A busman’s holiday you might think but I found myself watching an episode of ‘Forensics; The Real CSI’ on BBC 2.  Working in Leicester, being the home of one of the most important advances in forensic evidence it has always been a topic of interest.

When 15-year-old Dawn Ashworth was raped and murdered in Leicestershire, in late July 1986, Alec Jeffreys was a genetics professor at the nearby University of Leicester. Colin Pitchfork was of course the first murderer to be caught as a result of his breakthrough in DNA analysis.

Although DNA evidence alone is not enough to secure a conviction today, DNA profiling has become the gold standard in forensic science since that first case 30 years ago. Despite sample processing delays because of forensic lab backlogs, the technique has gotten progressively faster and more sensitive: Today, investigators can retrieve DNA profiles from skin cells left behind when a criminal merely touches a surface. This improved sensitivity combined with new data analysis approaches has made it possible for investigators to identify and distinguish multiple individuals from the DNA in a mixed sample.

DNA testing has become an established part of the criminal justice process, and the admissibility of the test results in the courtroom has become routine. There is not, and has never been, controversy about its ability to eliminate suspicion in cases where the suspect's DNA does not match the evidentiary sample. Debate continues, however, concerning the extent to which the guilt can be inferred when an apparent match occurs. In most cases, the best it can ever do is to place a suspect at the scene of the crime.

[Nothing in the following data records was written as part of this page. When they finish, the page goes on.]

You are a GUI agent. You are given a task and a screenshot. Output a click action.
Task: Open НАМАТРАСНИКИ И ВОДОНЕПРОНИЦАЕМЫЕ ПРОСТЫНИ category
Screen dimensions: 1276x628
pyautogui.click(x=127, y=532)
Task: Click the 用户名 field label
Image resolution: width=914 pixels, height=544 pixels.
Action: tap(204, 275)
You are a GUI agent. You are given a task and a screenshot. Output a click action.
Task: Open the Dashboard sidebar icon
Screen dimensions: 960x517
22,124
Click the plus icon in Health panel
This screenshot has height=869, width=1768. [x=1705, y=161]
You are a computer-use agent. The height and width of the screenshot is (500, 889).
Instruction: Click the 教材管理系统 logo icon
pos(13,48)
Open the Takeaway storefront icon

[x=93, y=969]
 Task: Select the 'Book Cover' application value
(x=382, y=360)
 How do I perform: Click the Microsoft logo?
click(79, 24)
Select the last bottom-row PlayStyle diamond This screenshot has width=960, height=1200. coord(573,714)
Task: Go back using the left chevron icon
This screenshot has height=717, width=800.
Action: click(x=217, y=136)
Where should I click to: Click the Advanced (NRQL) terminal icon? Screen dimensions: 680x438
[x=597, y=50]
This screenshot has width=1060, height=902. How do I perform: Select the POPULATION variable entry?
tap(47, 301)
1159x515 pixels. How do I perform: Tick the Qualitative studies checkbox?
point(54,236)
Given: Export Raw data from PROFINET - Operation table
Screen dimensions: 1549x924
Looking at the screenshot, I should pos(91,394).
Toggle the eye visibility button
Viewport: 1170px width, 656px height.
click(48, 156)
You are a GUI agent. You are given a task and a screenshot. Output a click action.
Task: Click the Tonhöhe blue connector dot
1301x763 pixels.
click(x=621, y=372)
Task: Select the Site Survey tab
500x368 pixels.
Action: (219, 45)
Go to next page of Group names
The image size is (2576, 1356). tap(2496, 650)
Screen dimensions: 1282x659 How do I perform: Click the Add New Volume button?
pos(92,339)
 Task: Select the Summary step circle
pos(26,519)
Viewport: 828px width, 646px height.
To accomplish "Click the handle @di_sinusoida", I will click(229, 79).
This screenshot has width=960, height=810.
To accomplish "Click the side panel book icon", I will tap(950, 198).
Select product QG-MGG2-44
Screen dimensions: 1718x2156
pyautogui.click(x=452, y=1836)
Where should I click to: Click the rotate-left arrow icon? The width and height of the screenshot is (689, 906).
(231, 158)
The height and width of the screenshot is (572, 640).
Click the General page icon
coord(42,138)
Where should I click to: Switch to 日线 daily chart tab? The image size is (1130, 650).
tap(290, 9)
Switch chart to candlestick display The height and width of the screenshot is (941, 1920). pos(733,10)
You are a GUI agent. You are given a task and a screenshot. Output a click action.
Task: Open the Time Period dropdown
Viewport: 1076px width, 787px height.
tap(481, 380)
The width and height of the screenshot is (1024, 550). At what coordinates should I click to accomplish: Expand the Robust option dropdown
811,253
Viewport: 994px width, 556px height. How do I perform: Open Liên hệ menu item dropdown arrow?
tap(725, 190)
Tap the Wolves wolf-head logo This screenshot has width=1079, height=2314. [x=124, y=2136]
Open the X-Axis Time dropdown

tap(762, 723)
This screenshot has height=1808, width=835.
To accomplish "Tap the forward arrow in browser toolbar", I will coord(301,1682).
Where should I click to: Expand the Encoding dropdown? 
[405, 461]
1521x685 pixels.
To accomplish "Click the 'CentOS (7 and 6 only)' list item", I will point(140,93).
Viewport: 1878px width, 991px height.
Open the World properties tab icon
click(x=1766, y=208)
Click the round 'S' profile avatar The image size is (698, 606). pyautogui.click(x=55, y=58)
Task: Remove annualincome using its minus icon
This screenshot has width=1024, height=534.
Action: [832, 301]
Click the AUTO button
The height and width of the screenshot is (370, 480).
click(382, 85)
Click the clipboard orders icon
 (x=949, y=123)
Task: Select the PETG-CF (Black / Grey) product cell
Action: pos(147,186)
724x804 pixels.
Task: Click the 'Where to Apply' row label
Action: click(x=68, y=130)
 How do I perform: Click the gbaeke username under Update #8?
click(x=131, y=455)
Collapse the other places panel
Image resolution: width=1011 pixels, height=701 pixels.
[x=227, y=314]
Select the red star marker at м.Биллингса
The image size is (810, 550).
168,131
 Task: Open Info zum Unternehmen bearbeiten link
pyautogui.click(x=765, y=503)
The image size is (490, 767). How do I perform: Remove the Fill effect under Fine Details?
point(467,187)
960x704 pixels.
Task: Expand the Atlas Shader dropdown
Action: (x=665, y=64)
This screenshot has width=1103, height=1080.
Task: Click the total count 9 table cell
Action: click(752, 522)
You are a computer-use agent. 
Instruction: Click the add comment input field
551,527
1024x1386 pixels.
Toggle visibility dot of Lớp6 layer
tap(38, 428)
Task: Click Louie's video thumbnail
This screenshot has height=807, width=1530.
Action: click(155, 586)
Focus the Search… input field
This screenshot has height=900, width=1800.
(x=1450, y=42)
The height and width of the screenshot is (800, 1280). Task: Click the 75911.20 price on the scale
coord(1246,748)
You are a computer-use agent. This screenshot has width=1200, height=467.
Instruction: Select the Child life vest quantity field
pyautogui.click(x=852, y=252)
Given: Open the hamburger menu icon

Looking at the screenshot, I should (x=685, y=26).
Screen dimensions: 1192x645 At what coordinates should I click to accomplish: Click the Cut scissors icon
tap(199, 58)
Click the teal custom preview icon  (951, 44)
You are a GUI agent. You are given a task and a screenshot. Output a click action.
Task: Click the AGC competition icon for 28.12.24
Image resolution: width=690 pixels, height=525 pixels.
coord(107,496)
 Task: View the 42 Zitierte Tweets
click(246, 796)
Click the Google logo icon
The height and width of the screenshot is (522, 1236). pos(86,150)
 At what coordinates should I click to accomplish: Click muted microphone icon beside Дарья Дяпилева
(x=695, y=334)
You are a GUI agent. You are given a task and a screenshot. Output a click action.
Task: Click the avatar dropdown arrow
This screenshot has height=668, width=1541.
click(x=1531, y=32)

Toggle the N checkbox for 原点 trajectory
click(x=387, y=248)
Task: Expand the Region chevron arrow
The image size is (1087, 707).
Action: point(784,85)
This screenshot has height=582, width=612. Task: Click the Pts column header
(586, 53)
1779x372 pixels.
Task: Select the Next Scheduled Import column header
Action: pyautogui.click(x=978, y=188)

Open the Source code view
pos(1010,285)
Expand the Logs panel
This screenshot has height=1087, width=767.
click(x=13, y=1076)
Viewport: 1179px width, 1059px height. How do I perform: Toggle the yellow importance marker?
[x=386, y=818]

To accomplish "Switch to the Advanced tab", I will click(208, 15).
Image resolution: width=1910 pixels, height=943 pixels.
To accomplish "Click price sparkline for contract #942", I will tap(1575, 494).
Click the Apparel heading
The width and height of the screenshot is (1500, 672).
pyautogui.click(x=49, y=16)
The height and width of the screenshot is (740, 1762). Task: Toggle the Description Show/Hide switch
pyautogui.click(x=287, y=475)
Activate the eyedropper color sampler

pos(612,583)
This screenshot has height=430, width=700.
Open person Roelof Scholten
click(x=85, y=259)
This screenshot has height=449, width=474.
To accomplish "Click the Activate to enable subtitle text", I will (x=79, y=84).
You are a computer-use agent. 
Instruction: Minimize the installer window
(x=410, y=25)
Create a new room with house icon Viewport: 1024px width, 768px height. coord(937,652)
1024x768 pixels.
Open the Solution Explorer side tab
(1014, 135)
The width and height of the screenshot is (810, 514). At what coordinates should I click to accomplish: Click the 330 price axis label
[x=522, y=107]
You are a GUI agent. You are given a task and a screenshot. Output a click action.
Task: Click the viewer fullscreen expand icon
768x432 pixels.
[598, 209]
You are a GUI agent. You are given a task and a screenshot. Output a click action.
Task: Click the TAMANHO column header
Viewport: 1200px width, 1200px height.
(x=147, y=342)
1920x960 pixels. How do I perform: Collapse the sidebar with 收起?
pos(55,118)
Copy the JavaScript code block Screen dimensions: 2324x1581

In the programme, multiple cameras followed serious crime investigations in real time, revealing the crucial role cutting-edge forensic science now plays. It is clear that forensic DNA analysis has come a long way since the Pitchfork case 30 years ago. There’s no telling where it will go in the next 30.

The same way that the presence of a person’s fingerprint at a crime scene does not necessarily demonstrate that they were the offender, however, many people have been charged on this basis alone. The programme also followed a Fingerprint Expert who scrutinised and evaluated all the factors pertinent to the fingerprint evidence, not just the ‘identification’.  It is this wider, more thorough, approach that has previously shown some prosecution allegations cannot be sustained by the evidence and in some cases has proved the defendant’s innocence.

Not forgetting the recent rise in the use and dependence upon Digital forensics. The act of assisting an investigation by accumulating evidence from digital artifacts. These digital artifacts include computers, network, cloud, hard drive, server, and phones to name but a few. The activity also includes collecting information from emails, SMSs, images, deleted files, and much more. In short, the responsibility of a digital forensic investigator is a threefold process of preserving or recording the state of a digital device, analysing the state of digital device and reporting all of retrieved information. A technique also viewed on the programme whereby officers attempted to bridge the gap between the DNA and fingerprint evidence in building a bigger picture as to the circumstances surrounding a suspects presence at the scene.

Regardless of the method or technique used, one of the great strengths of the UK’s Criminal Justice System will always be the continuing ability of the Defence to view and question the evidence obtained by the Prosecution.